Revise the material from the line with "Given: Select column C header" to the line with "Click the video", putting "Window size" in place of "Viewport" and leaving all else unchanged.

Records shown:
☆ ☆ ☆ ☆ ☆

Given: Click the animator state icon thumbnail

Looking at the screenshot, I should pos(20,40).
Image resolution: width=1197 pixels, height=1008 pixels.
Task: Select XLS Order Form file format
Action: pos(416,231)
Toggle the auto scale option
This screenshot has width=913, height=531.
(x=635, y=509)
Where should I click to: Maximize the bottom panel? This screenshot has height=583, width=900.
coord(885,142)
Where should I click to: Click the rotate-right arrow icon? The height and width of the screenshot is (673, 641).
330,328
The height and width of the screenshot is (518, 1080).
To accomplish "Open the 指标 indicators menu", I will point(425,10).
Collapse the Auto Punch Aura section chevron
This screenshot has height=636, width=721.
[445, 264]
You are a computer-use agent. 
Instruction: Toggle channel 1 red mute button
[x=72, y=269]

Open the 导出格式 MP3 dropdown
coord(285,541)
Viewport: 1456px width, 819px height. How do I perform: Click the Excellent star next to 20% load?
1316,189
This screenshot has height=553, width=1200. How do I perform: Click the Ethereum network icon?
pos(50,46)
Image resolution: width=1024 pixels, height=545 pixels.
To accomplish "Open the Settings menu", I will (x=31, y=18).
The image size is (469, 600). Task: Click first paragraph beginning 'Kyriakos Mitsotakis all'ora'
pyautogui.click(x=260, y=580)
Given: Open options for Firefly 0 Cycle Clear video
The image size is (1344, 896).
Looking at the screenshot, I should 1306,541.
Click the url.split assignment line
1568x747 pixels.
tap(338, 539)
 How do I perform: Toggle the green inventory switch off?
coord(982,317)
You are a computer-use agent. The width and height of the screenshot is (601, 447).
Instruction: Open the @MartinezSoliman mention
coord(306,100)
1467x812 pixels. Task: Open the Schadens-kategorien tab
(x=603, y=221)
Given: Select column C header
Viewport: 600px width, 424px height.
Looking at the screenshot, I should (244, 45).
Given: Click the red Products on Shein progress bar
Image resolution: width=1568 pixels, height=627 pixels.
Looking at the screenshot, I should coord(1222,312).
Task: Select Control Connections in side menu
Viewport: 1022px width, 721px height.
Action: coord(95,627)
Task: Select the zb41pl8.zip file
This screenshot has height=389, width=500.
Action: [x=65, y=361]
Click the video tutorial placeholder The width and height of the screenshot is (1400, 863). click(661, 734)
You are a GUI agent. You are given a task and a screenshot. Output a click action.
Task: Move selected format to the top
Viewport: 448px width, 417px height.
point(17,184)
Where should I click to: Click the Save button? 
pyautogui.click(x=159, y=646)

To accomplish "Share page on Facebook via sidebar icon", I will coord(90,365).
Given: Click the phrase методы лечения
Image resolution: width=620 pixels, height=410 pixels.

☆ ☆ ☆ ☆ ☆

Solution to this task:
Given: Select column C header
Window size: 600px width, 424px height.
Looking at the screenshot, I should (244, 45).
Given: Click the red Products on Shein progress bar
Image resolution: width=1568 pixels, height=627 pixels.
Looking at the screenshot, I should coord(1222,312).
Task: Select Control Connections in side menu
Window size: 1022px width, 721px height.
Action: coord(95,627)
Task: Select the zb41pl8.zip file
This screenshot has height=389, width=500.
Action: [x=65, y=361]
Click the video tutorial placeholder The width and height of the screenshot is (1400, 863). click(661, 734)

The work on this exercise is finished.